Titre
: Meurtriers sans visage.
Auteur : Henning Mankell.
Editeur : Points.
Nombre de pages : 386.
Quatrième de couverture :
Dans une femme isolée de Suède, un couple de paysans retraités est sauvagement assassiné. Avant de mourir, la vieille femme murmure un mot : «étranger ». Il n’en faut pas plus pour provoquer une vague de violence contre les demandeurs d’asile de ka région. Le commissaire Wallander va devoir agir vite, sans tomber dans le piège de la xénophobie ambiante qui brouille les pistes.
Mon avis :
Mes dernières lectures policières nordiques se sont montrées assez décevantes, et je me suis demandée si je retrouverai un jour un roman qui me conviendrait. Sans grande conviction, j’ai sorti Meurtriers sans visage de ma PAL. J’ai commencé à le lire, et je ne me suis arrêté qu’à la descente du train.
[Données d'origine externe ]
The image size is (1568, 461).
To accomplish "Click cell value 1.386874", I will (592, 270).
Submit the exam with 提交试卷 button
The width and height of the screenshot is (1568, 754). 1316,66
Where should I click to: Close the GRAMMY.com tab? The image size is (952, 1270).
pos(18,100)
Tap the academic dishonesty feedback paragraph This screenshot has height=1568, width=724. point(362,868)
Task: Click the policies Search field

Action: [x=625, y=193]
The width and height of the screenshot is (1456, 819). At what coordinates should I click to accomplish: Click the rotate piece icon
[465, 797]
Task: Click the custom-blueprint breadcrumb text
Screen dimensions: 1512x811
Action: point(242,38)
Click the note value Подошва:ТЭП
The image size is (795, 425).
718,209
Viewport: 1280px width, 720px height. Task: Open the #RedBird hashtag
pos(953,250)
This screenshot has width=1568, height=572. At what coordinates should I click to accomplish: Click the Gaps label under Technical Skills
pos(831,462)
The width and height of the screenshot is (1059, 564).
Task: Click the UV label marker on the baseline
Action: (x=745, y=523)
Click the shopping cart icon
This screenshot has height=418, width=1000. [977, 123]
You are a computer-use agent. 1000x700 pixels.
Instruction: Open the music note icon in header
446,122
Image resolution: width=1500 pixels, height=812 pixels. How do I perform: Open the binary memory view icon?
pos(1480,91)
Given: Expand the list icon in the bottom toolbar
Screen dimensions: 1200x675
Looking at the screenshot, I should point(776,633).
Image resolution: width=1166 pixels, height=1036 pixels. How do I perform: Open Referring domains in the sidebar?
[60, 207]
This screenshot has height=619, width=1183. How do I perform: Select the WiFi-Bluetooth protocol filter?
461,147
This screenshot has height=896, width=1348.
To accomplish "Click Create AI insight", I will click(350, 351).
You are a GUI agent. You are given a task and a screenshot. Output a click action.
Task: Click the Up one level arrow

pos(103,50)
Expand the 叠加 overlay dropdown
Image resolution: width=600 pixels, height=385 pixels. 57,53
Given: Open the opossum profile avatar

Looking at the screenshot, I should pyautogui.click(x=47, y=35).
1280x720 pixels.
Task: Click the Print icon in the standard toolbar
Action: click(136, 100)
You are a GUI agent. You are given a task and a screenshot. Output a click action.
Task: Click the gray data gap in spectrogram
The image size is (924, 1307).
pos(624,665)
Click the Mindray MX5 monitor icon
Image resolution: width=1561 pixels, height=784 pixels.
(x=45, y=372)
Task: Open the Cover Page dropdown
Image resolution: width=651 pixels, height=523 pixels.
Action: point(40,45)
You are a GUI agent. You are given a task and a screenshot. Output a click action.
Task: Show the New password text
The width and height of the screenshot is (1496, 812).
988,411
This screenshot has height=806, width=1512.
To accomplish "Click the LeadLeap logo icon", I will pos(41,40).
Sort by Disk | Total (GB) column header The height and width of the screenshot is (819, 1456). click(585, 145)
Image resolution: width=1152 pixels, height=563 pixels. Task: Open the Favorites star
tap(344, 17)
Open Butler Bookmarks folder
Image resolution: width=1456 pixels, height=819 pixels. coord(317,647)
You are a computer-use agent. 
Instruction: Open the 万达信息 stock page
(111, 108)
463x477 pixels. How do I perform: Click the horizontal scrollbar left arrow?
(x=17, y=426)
L’intrigue est habilement construite. Elle s’étend sur six mois, ce qui donne une impression de réalisme : dans la vie, il est rare qu’une enquête soit résolue en une seule journée (voir certaines séries télévisées). Les meurtres sont sauvages, pourtant les descriptions sont pudiques, empruntes de compassion envers les deux victimes. J’ai suivi pas à pas chaque étape de l’enquête, tant elle est raconté avec soin. Les datations sont extrêmement précises, comme si nous lisions un journal de bord. Les descriptions sont brèves mais riches ! elles recréent l'univers sonore et visuel qui entoure l'enquête.
Cette première enquête va en entraîner une seconde, qui soulève de grands problèmes de société : comment sont traités les demandeurs d’asile quand ils arrivent dans un pays ? Comment sont-ils intégrés ou plutôt, comment sont-ils systématiquement écartés ? Quels sont les réactions de la population du pays d’accueil ? Mankell dresse un tableau très sombre de la situation. L’hostilité grandissante trouve des échos dans les organisations d’extrême-droite, qui étendent de plus en plus leur ramification et fixent des objectifs qui font froid dans le dos. Les camps de réfugiés ressemblent tragiquement aux camps de concentration. Quant aux journalistes, ils soufflent le chaud et le froid pour discréditer les immigrés et la police.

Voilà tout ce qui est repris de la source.